Montreal-based tour operator Transat A.T. Inc. announced in a statement on March 23 that it will temporarily lay off roughly 70 per cent of its workforce as the travel industry continues to battle the COVID-19 pandemic.
About 3,600 employees will be affected by the cost-cutting move, including all flight crew at Air Transat. Some of these cuts will be effective immediately, while others will take effect over the next month.

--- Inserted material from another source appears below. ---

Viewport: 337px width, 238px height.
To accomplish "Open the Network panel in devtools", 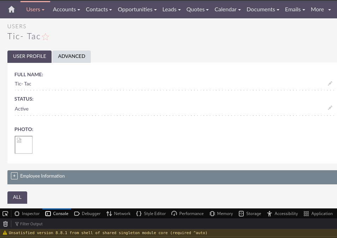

Transat executives who are not being laid off have accepted voluntary pay cuts, as have members of its board of directors.
“In order to safeguard the company, we have unfortunately had to proceed with layoffs that affect a significant portion of our employees,” said Jean-Marc Eustache, president and CEO of Transat. “We are doing this with great sadness and we hope that everyone will be able to return to work as quickly as possible.”
Transat also confirmed it will proceed with a full flight schedule suspension, effective April 1 after the conclusion of its final repatriation flight. The company said that by March 22, roughly 40,000, or 60 per cent, of its Canadian customers had been returned home.
“In these circumstances, I want to pay the sincerest tribute to our flight crews, who have remained at their posts in stressful and difficult conditions, flying our aircraft sometimes without regard for their personal safety. I can never say enough to express our gratitude, and the same goes for our commercial and administrative personnel who, each in their own job, made extraordinary efforts to successfully complete this unprecedented operation,” concluded Eustache.
At the time of writing, there has been 350,457 cases of COVID-19 infection internationally, with roughly 1,470 in Canada alone.